Originally published by 2 Minute Medicine® (view original article). Reused on AccessMedicine with permission.

1. Depressive symptoms were associated with increased incident cardiovascular disease and all-cause mortality across multiple countries and communities at varying stages of economic development.

2. The strength of the association was highest in populations living in urban areas.
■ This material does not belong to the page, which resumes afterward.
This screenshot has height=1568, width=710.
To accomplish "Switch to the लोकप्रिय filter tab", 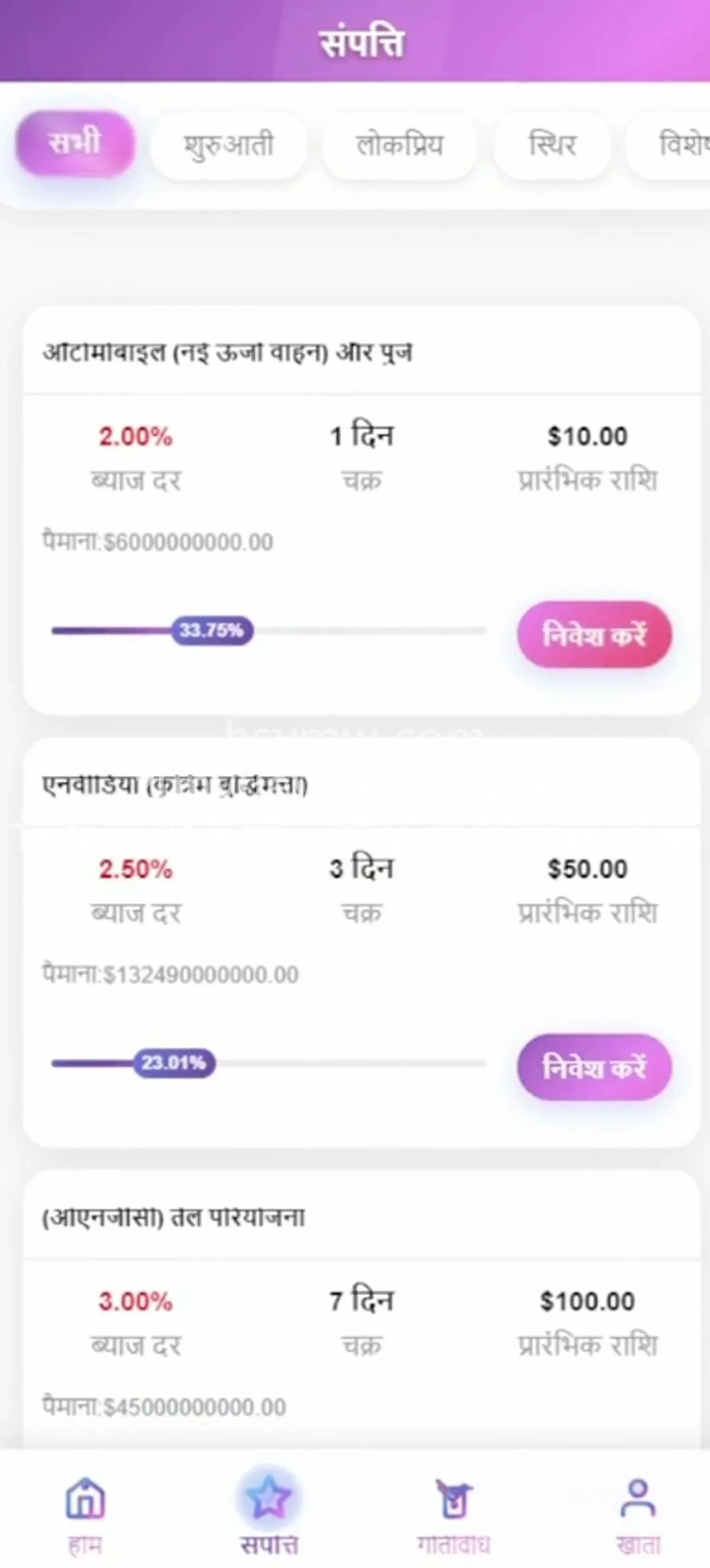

Evidence Rating Level: 2 (Good)

Depression has been shown to be associated with increased risks of cardiovascular disease (CVD), cancers, and mortality. As these studies have nearly exclusively been carried out in high-income countries however, it is not clear if those findings are transferrable to resource-poor populations. This multicenter, population-based cohort study involved 145,862 participants from 370 urban and 341 rural communities across 5 low-, 5 lower-middle-, 7 upper-middle-, and 4 high-income countries. Individuals with 4 or more self-reported depressive symptoms (n = 15,983, M [SD] age = 49.2 [9.3] years) were compared with those reporting less than 4 (n = 129,879, M [SD] age = 50.2 [9.7] years) for incident CVD, all-cause mortality, and a combined measure of either incident CVD or all-cause mortality. Incidence of CVD (HR 1.17, 95% CI 1.08 to 1.27, p <0.001), mortality (HR 1.18, 95% CI 1.11 to 1.26, p <0.001), and combined CVD and all-cause mortality (HR 1.20, 95% CI 1.13 to 1.27, p<0.001) were shown to be significantly increased among participants reporting 4 or more depressive symptoms, increasing overall risk of incident CVD and all-cause mortality by 14% and 17%, respectively. Relative risk for all primary outcomes was shown to significantly (p <0.001) trend upward with more self-reported depressive symptoms, from HR 1.05 (95% CI, -0.92 to 1.19) among those reporting 1 symptom to HR 1.24 (95% CI 1.12 to 1.37) among those reporting 7 symptoms. HRs for depression were similar in the different geographical regions studied (p = 0.56) and in both income cohorts (p = 0.52); however, the risk doubled in urban communities (HR 1.23, 95% CI 1.13 to 1.34) compared with rural communities (HR 1.10, 95% CI 1.02 to 1.19, p = 0.001). Finally, among men (HR 1.27, 95% CI 1.17 to 1.38) the association between depressive symptoms and all primary outcomes compared with women (HR 1.14, 95% CI 1.06 to 1.23) was significantly stronger (p <0.001). Overall, this study demonstrates the association between depressive symptoms and CVD and mortality that exist in countries across various stages of development and geographical context. Given that strength of the association was highest in urban areas, government and healthcare policy must be directed to address this relationship as the majority of the global population is projected to live in urban areas by the mid-century.